[Wulfric the Weapon Thane by Charles W. Whistler]@TWC D-Link bookWulfric the Weapon Thane CHAPTER I 14/16
I had forgotten how often after calm comes a shift of wind, and it had been over still for an hour or so.
Then the gale blew up suddenly. I could have stemmed the tide, as often before; but wind and tide both were my masters then. "That was three days and two nights ago.
Never thought I to see another sunset, for by midday of that first day I broke an oar, and knew that home I could never win; so I made shift with the floor boards, as you saw, for want of canvas.

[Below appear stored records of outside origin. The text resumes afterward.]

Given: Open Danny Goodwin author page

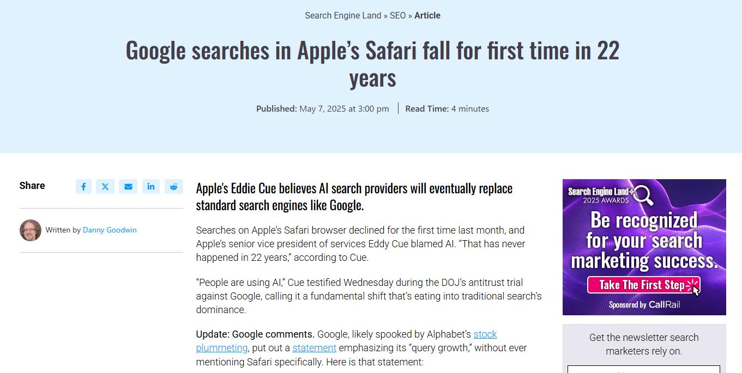Looking at the screenshot, I should [x=110, y=230].
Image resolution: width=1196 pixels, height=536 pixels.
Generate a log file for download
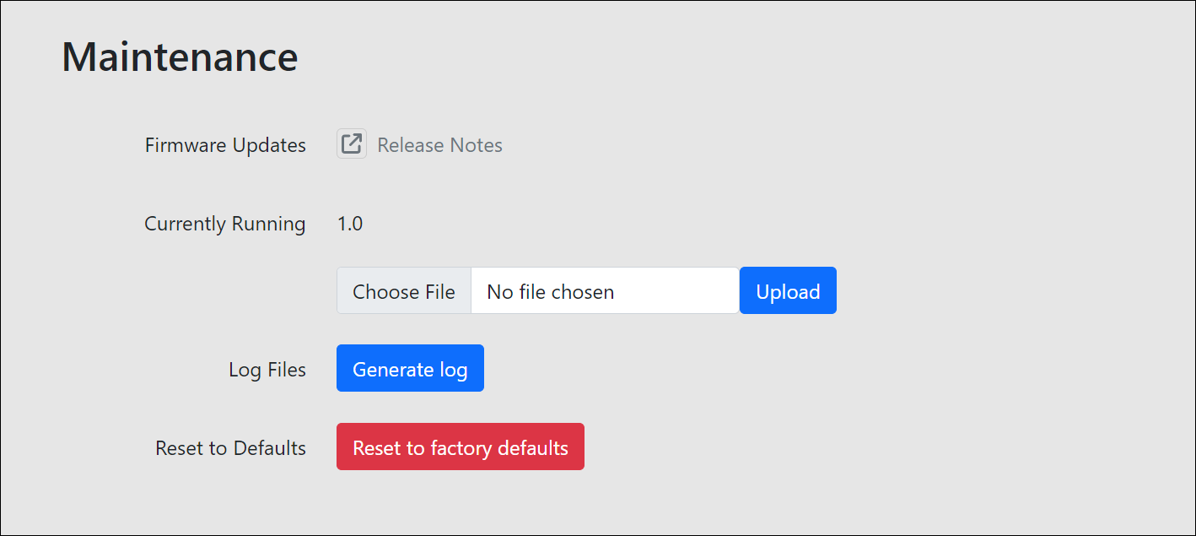(x=410, y=369)
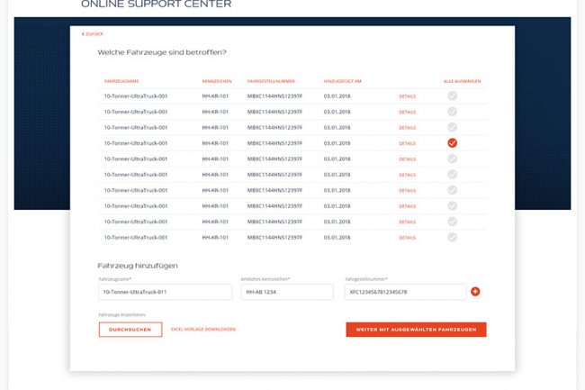Click the red plus icon to add vehicle
This screenshot has height=390, width=585.
(x=475, y=292)
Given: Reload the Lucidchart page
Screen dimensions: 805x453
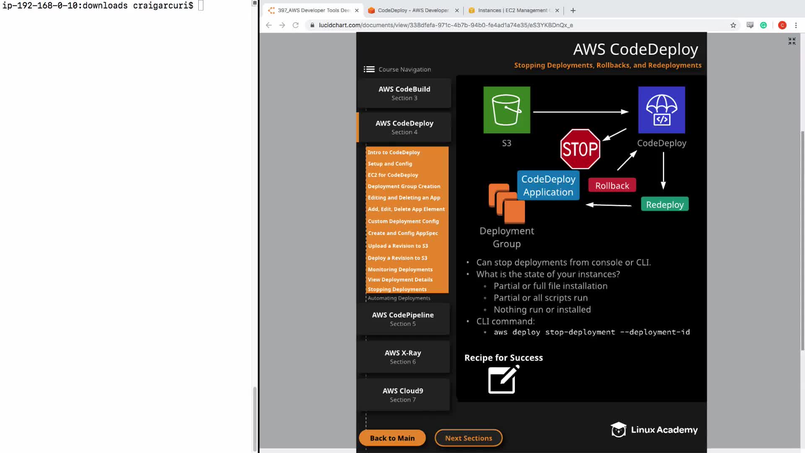Looking at the screenshot, I should pos(296,25).
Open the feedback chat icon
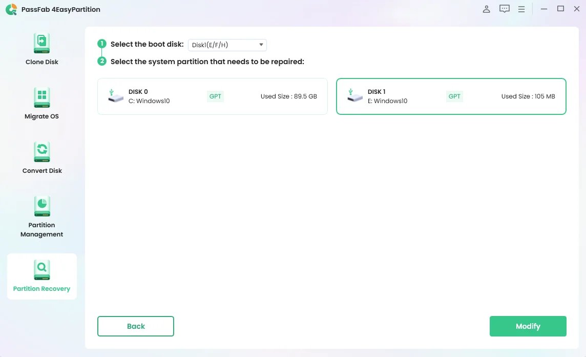 point(505,9)
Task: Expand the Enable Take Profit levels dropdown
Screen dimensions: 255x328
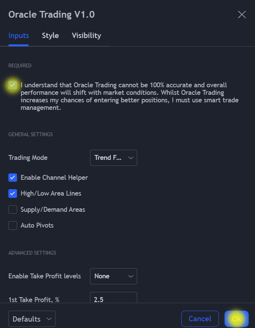Action: pyautogui.click(x=113, y=276)
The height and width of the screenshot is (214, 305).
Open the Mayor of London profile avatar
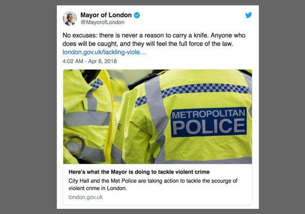click(70, 19)
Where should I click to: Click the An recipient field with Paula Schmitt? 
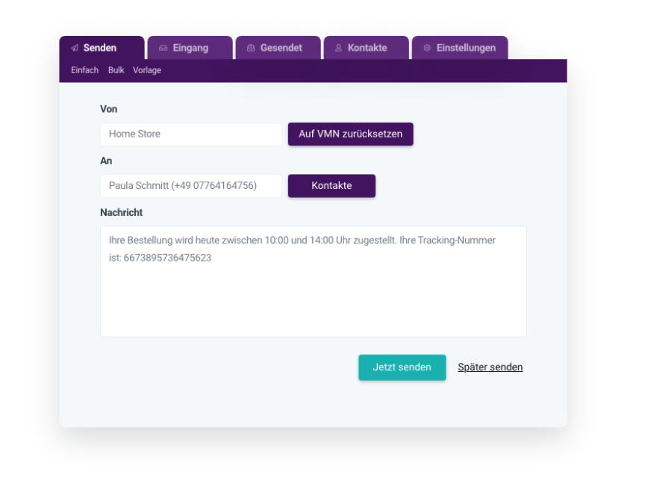pyautogui.click(x=191, y=186)
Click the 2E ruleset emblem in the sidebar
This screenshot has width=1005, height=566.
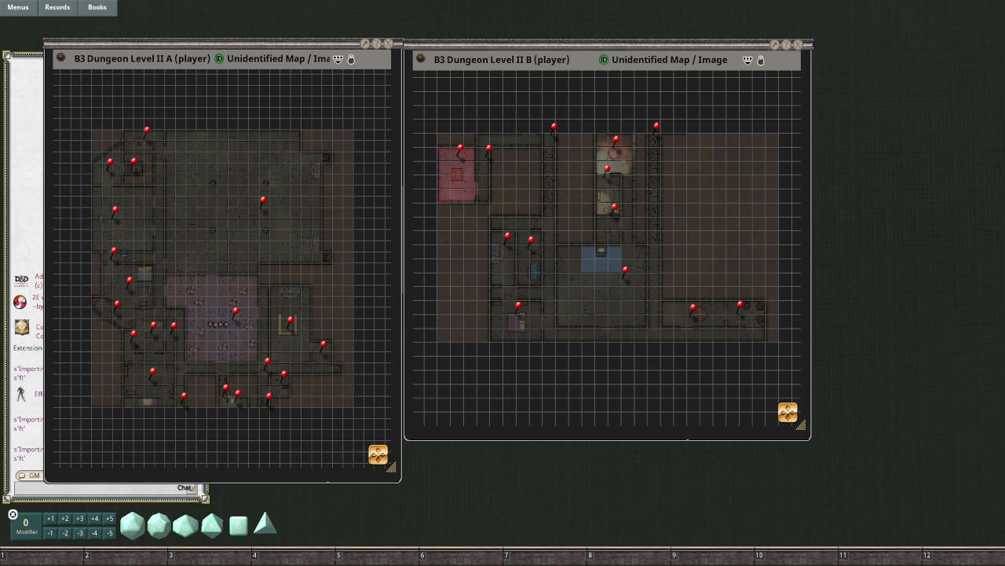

After that there is little to tell, for it was ever wave after wave, and gray flying clouds ever over me, and at night no rest, but watching white wave crests coming after me through the dark." "Some of us thought that you were a Finn, at least," said my father as the Dane paused. "Not once or twice only on this voyage have I wished myself a Finn, or at least that I had a Finn's powers," said Lodbrok, laughing; "but there has been no magic about this business save watchfulness, and my sons' good handicraft." Then I asked the jarl how he called his sons, with a little honest envy in my heart that I could never hope to equal their skill in this matter of boat building, wherein I had been wont to take some pride of myself. "Three sons have I in Jutland, Wulfric, my friend, and they, when they hear my story, will hold you dear to them.
Ingvar is the eldest, Hubba, the next, and the third, Halfden, is three-and-twenty, and so about your own age, as I take it, as he is also about your equal in build and strength.